** SOURCE MATERIAL follows **

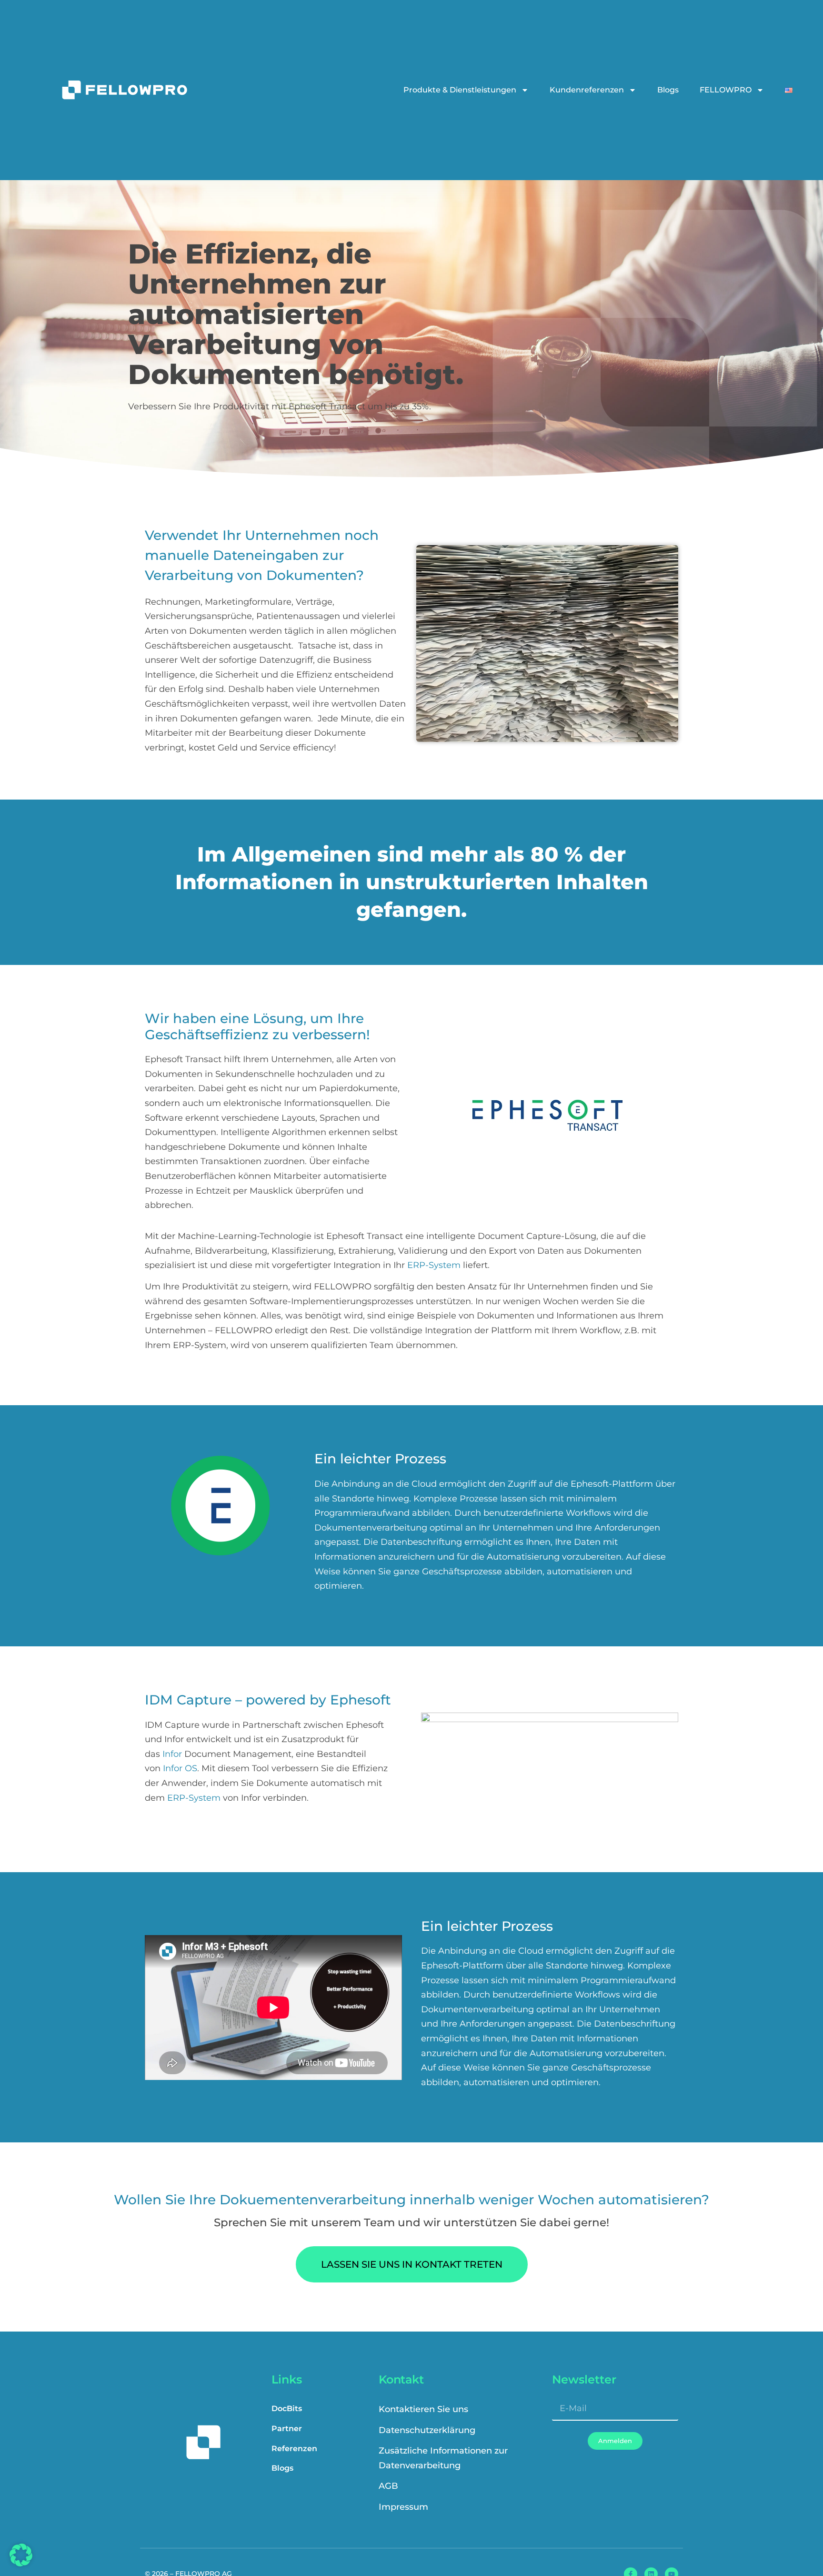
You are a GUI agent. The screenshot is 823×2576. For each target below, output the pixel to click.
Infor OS (180, 1768)
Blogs (668, 89)
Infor (172, 1754)
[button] (21, 2555)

** End of SOURCE MATERIAL **

* **TRY IT**
Output all of the entries once more, word for word, with the images removed.

* **ANSWER SPACE**
You are a GUI agent. The screenshot is 823×2576. For each target below, output the pixel to click.
Infor OS (180, 1768)
Blogs (668, 89)
Infor (172, 1754)
[button] (21, 2555)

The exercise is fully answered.